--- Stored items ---
======
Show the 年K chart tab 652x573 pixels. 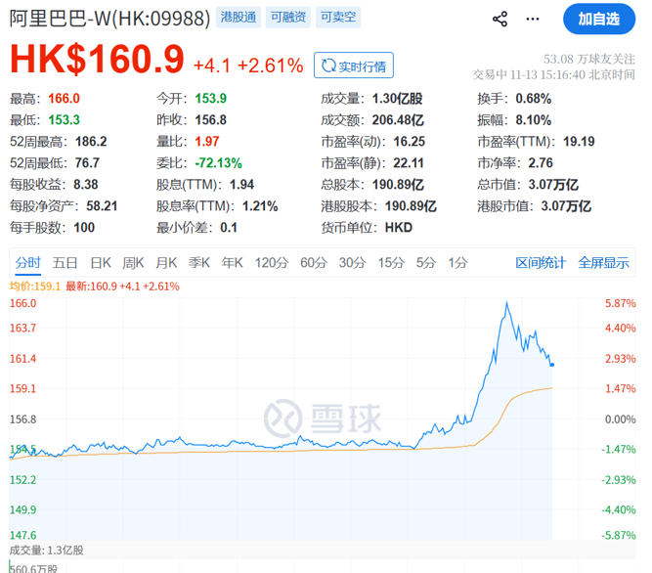(x=232, y=262)
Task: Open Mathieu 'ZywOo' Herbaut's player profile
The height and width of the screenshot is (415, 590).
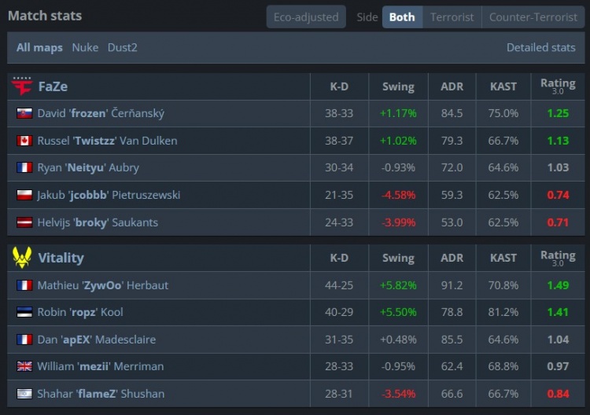Action: tap(103, 285)
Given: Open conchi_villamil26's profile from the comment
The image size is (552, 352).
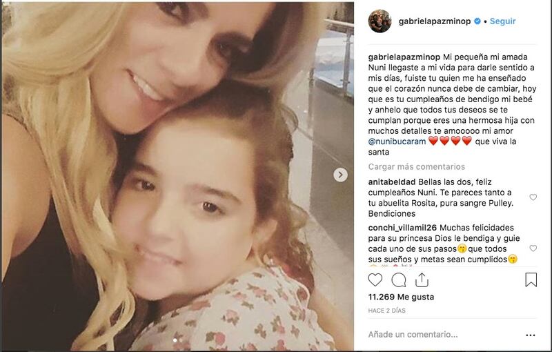Looking at the screenshot, I should coord(402,228).
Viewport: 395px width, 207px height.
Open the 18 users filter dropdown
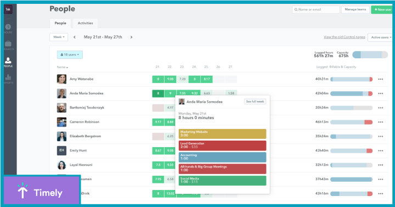coord(70,55)
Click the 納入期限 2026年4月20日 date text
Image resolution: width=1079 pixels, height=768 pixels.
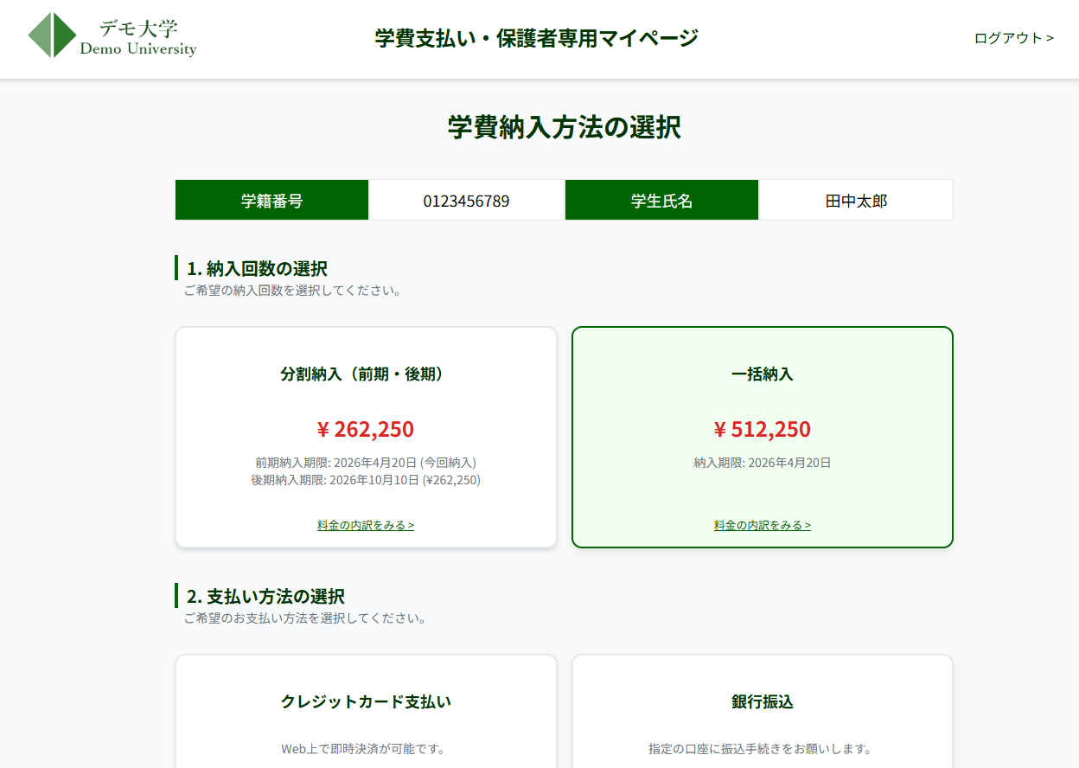click(x=762, y=463)
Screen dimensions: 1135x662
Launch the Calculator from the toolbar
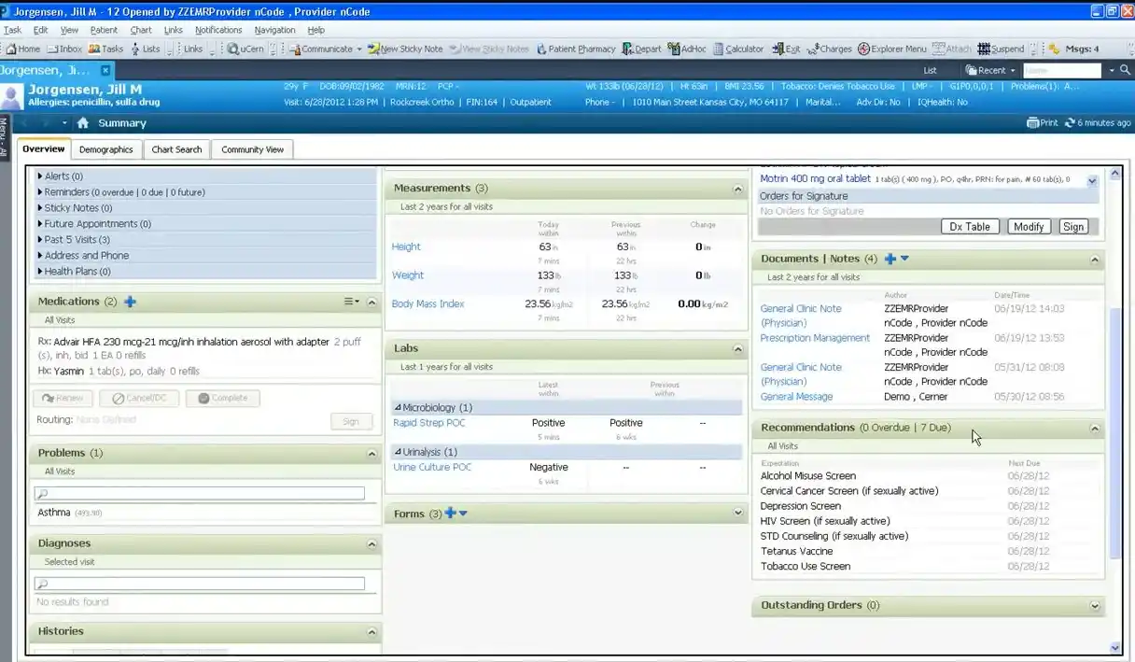(x=737, y=49)
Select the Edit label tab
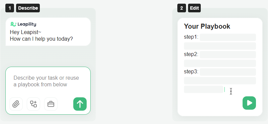The width and height of the screenshot is (268, 124). [194, 8]
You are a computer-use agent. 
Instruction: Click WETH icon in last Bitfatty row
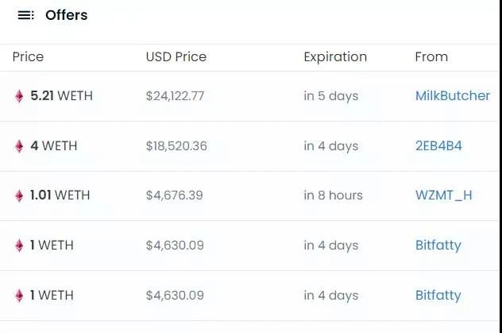19,296
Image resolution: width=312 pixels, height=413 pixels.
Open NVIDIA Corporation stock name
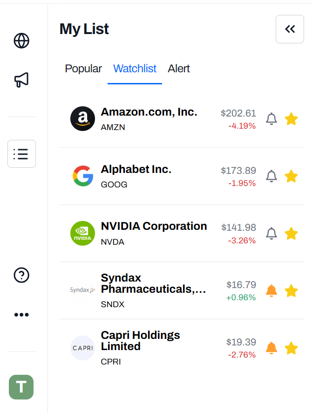154,226
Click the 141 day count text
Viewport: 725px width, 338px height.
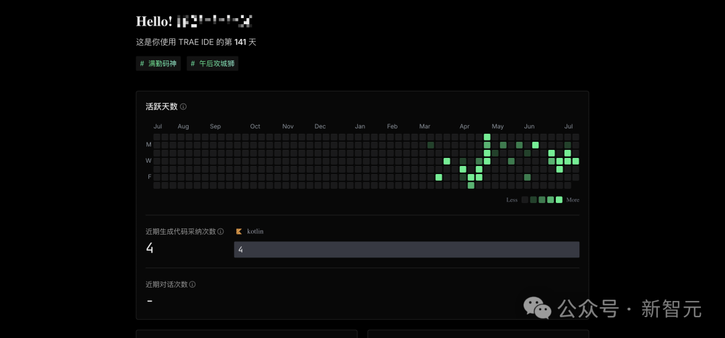pos(240,42)
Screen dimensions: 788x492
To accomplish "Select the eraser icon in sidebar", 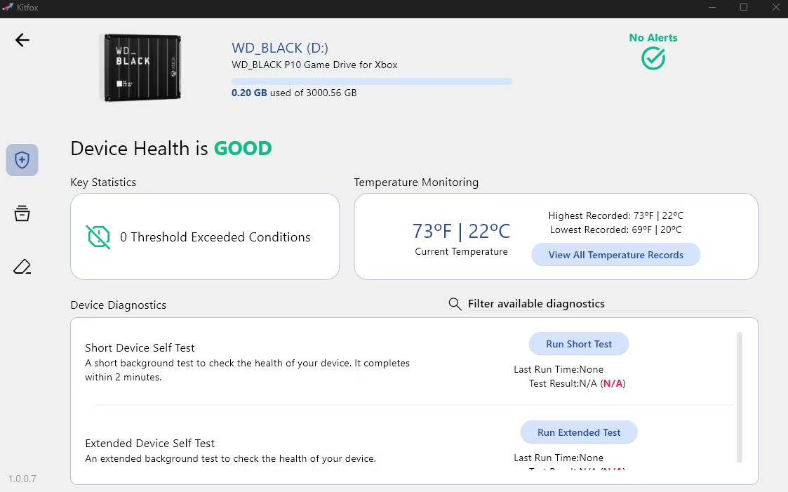I will click(22, 267).
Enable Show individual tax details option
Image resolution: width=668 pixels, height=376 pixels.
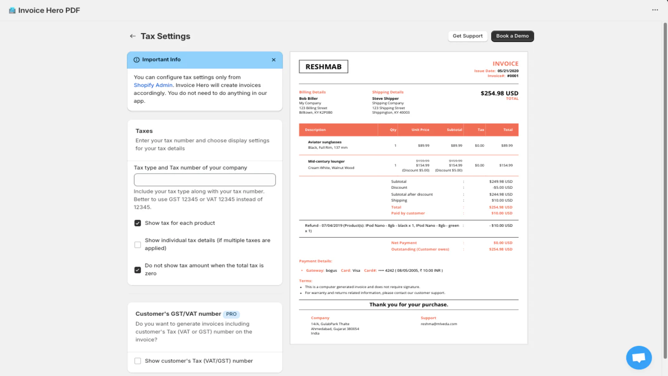138,244
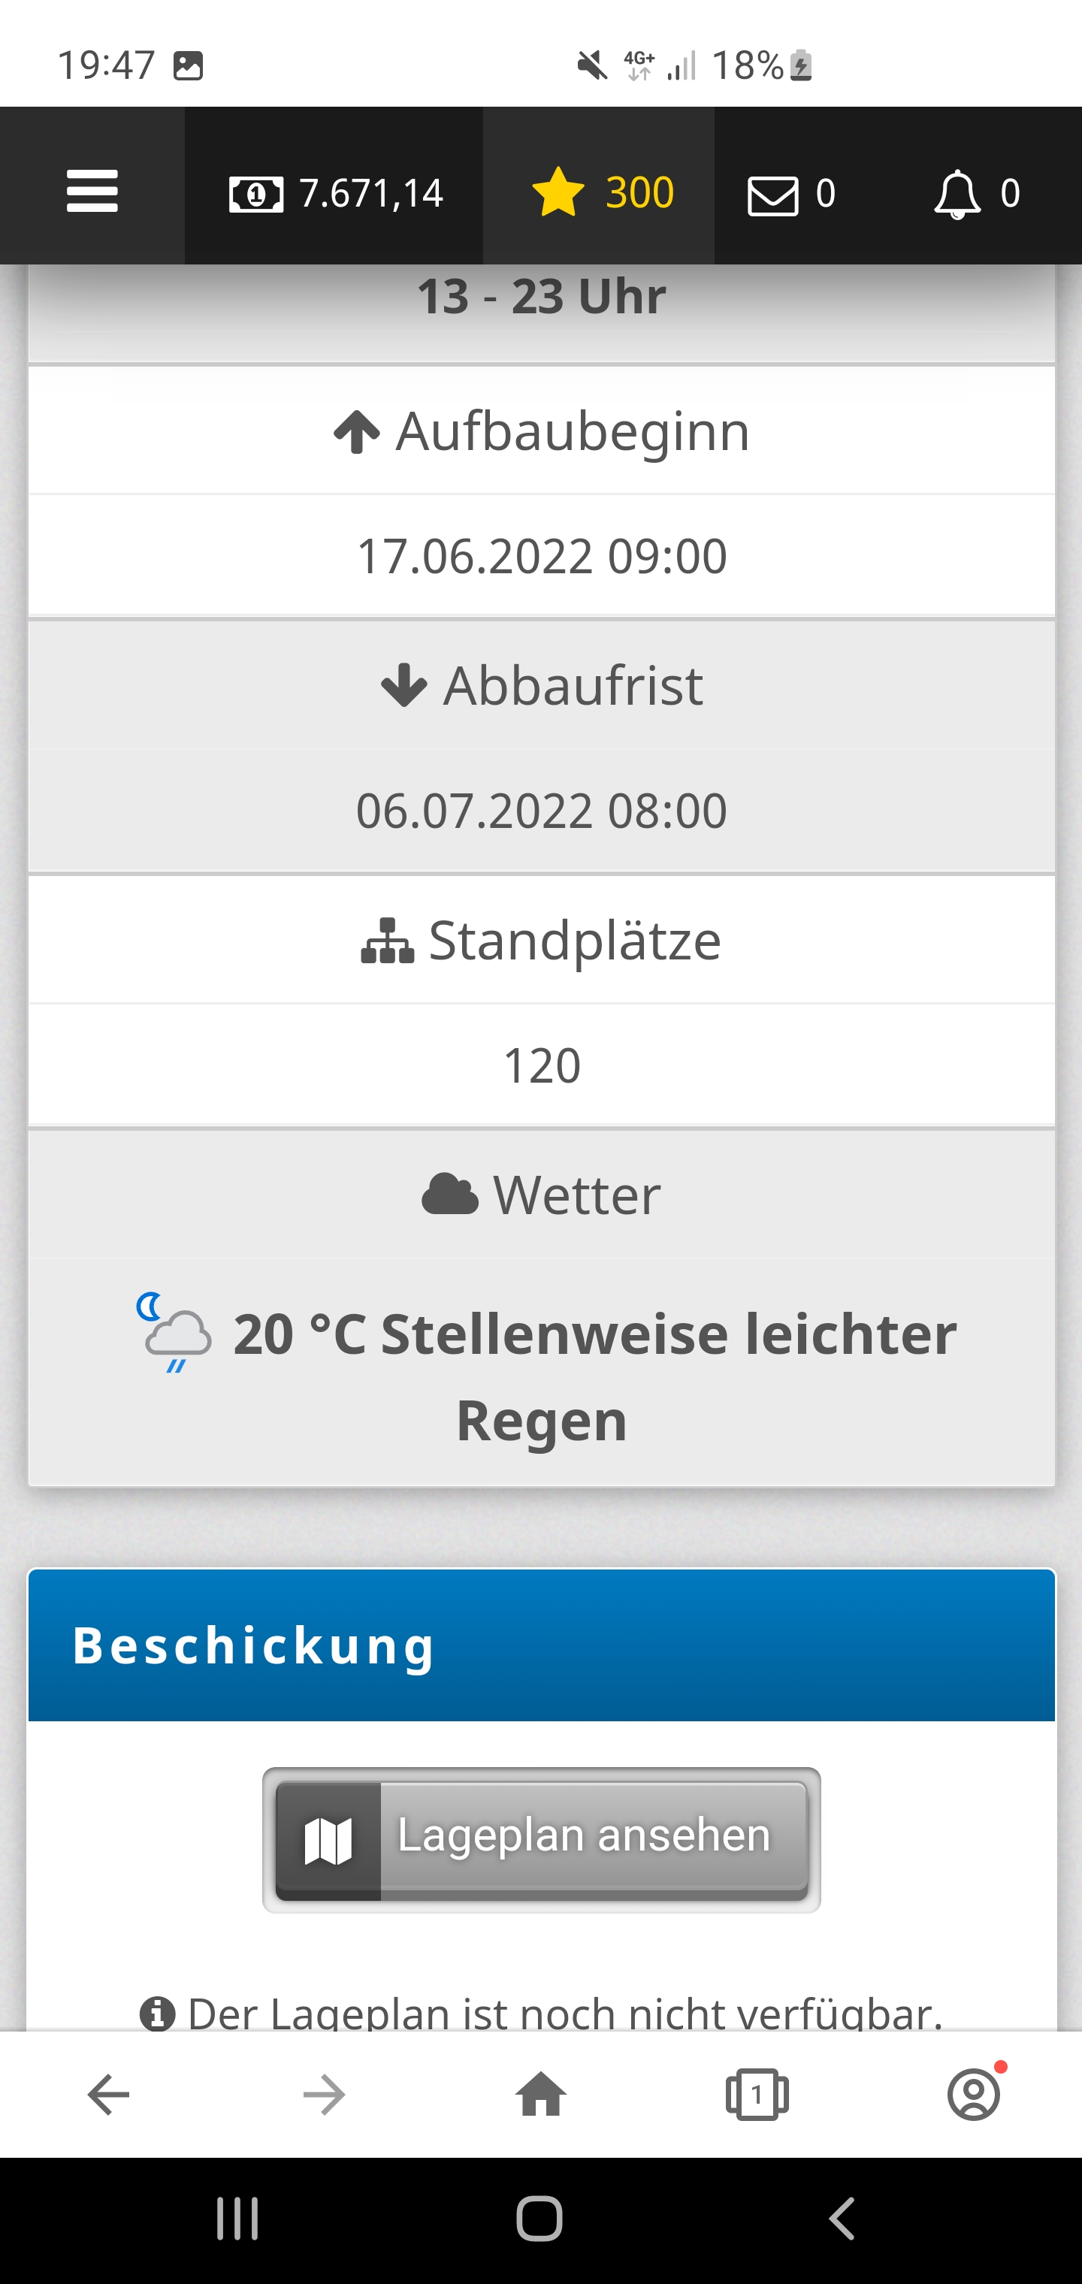1082x2284 pixels.
Task: Open the notifications bell icon
Action: pos(976,194)
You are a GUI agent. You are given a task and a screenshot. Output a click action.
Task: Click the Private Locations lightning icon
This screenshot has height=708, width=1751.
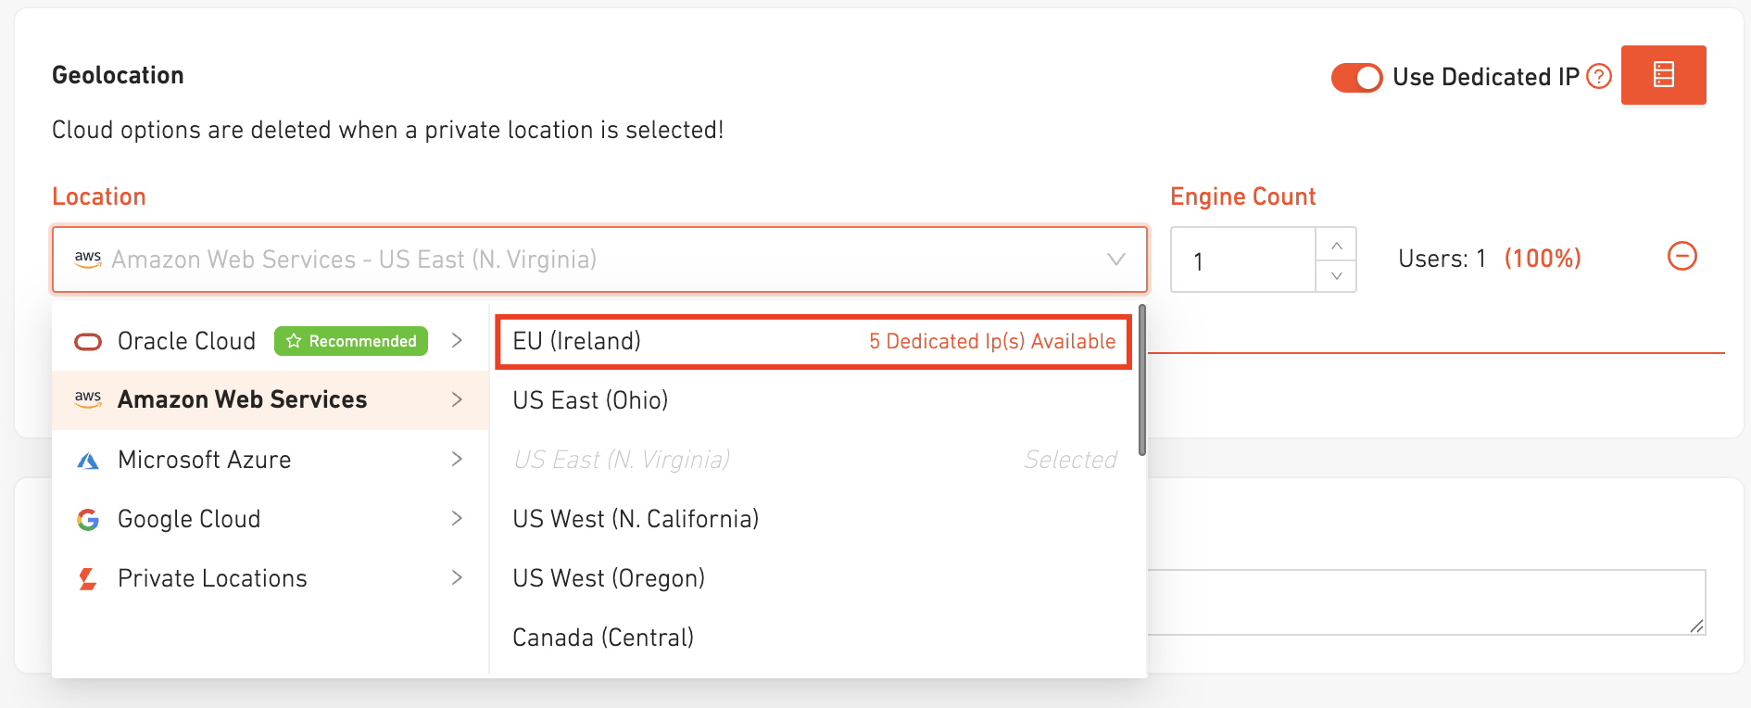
======
Within the data above, pick out all lines holding the word "dimensions".

--- RESULT ---
Screen dimensions: 1135x662
Screen dimensions: 788x492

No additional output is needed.